M. Jean-Claude Lenoir.  - EDF n'est pas une entreprise privée.

M. Gérard Longuet.  - C'est une entreprise publique, la vôtre !

Mme Ségolène Royal, ministre.  - Je vais prendre la main ! La procédure de fixation des prix sera donc revue.

Merci de vos propos, monsieur Gattolin : la ministre que je suis a besoin de s'appuyer sur le Parlement pour peser en Europe.

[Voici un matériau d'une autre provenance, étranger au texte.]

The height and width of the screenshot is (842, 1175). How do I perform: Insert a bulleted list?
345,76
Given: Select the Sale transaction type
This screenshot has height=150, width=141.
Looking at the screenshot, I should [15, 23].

Monsieur Husson, vous avez raison : les résultats se font attendre, et c'est pourquoi je suis déterminée à avancer, en coopération avec Sigmar Gabriel, avec le ministre britannique de l'énergie, qui a créé le green growth group... Tous sont très offensifs, mais les choses s'engluent trop souvent. Comme vous, monsieur Husson, je suis pour une écologie positive, qui ne soit pas synonyme de taxes. Et puisque vous avez fait un peu de polémique, je vous rappellerai que, sous le précédent quinquennat, il y avait bien eu le Grenelle mais que cela s'est terminé par « l'écologie, ça commence à bien faire »...

M. René-Paul Savary.  - Attendez... Il en sera peut-être de même !

Mme Ségolène Royal, ministre.  - La validation automatique des certificats serait une bonne chose, mais un contrôle est nécessaire pour éviter les fraudes, lesquelles, en définitive, sont payées par les non fraudeurs.

Merci d'avoir plaidé avec conviction madame Bataille : comptez sur mon ambition pour l'innovation.

Madame Bourzai, vous avez parlé en experte de l'interconnexion, et souligné les effets concrets que nous pouvons attendre de la croissance verte.

Merci à tous pour ce débat, dû au groupe écologiste et à son président. Nous nous reverrons vite. (Applaudissements à gauche)

M. Jean-Claude Lenoir.  - Vous serez la bienvenue.